▶ [ABOUT THIS EXERCISE]:
Please copy each line below that contains the word "will".

▶ [SUPPLIED MATERIAL]:
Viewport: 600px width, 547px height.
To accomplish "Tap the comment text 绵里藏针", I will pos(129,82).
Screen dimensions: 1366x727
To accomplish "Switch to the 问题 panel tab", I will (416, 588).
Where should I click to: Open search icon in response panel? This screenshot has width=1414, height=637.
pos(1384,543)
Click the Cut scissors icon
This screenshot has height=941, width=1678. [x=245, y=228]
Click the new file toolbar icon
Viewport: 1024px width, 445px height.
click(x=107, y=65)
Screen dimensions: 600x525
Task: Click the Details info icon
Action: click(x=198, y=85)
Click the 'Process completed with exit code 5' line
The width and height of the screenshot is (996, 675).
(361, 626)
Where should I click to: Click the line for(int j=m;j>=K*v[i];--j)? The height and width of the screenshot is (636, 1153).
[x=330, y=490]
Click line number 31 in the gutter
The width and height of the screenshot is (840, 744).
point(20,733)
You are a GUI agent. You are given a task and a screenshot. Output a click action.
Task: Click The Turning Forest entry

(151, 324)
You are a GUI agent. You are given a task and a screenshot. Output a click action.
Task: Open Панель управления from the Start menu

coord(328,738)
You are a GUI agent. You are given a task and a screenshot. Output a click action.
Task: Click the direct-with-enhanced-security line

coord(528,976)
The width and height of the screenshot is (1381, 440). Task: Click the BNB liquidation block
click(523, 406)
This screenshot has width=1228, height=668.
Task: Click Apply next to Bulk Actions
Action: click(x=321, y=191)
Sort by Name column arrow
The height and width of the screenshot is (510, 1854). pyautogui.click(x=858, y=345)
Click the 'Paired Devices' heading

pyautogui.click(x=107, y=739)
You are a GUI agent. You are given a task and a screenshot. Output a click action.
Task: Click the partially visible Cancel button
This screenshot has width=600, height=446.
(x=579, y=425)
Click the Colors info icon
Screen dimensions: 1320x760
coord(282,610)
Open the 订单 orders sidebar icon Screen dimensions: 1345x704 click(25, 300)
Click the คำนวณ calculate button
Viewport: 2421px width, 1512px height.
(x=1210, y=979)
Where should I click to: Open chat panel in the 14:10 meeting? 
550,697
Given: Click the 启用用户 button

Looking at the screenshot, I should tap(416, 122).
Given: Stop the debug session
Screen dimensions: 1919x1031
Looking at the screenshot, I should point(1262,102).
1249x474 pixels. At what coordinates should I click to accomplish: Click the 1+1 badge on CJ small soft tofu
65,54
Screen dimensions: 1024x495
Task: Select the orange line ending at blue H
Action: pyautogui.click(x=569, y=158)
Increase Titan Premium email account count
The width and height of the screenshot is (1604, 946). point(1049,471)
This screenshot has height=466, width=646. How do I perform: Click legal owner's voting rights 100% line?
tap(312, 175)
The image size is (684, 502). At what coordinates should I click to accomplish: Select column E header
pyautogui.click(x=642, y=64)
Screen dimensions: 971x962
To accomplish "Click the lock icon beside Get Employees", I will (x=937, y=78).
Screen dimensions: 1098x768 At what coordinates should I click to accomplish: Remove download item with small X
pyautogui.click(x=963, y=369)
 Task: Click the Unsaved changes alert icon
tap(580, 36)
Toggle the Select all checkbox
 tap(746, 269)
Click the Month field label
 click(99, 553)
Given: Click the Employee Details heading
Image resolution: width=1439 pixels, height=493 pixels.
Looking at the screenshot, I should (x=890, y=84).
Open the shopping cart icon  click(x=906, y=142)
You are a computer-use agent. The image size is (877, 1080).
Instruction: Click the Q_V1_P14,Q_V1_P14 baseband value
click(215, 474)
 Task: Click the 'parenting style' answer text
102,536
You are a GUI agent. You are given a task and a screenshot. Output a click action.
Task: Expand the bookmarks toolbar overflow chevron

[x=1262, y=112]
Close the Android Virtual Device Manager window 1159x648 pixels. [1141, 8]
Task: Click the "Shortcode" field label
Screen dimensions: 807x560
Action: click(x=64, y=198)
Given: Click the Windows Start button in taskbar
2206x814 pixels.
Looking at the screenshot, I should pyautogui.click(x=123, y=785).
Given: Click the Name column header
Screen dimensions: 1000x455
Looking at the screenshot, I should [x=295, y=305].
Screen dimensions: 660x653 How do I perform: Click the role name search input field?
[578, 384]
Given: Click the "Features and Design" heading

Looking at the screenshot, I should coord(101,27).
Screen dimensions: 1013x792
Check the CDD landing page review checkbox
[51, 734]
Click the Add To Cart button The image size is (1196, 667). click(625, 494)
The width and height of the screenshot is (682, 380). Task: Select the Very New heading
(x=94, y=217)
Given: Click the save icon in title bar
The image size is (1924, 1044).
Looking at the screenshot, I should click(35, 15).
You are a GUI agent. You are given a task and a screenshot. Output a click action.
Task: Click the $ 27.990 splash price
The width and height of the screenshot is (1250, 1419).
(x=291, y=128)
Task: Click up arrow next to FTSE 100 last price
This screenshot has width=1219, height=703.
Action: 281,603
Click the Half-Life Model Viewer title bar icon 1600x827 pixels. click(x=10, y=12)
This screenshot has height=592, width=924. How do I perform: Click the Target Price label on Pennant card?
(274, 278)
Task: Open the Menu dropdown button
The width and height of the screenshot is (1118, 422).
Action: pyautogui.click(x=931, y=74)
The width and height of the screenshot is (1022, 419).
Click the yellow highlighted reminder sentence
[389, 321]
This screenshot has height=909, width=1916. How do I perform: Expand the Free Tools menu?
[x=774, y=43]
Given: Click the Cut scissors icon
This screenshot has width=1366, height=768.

▶ [RESPONSE FOR THIS EXERCISE]:
To accomplish "Tap the comment text 绵里藏针", I will pos(129,82).
To accomplish "Switch to the 问题 panel tab", I will (416, 588).
To accomplish "Click the lock icon beside Get Employees", I will (x=937, y=78).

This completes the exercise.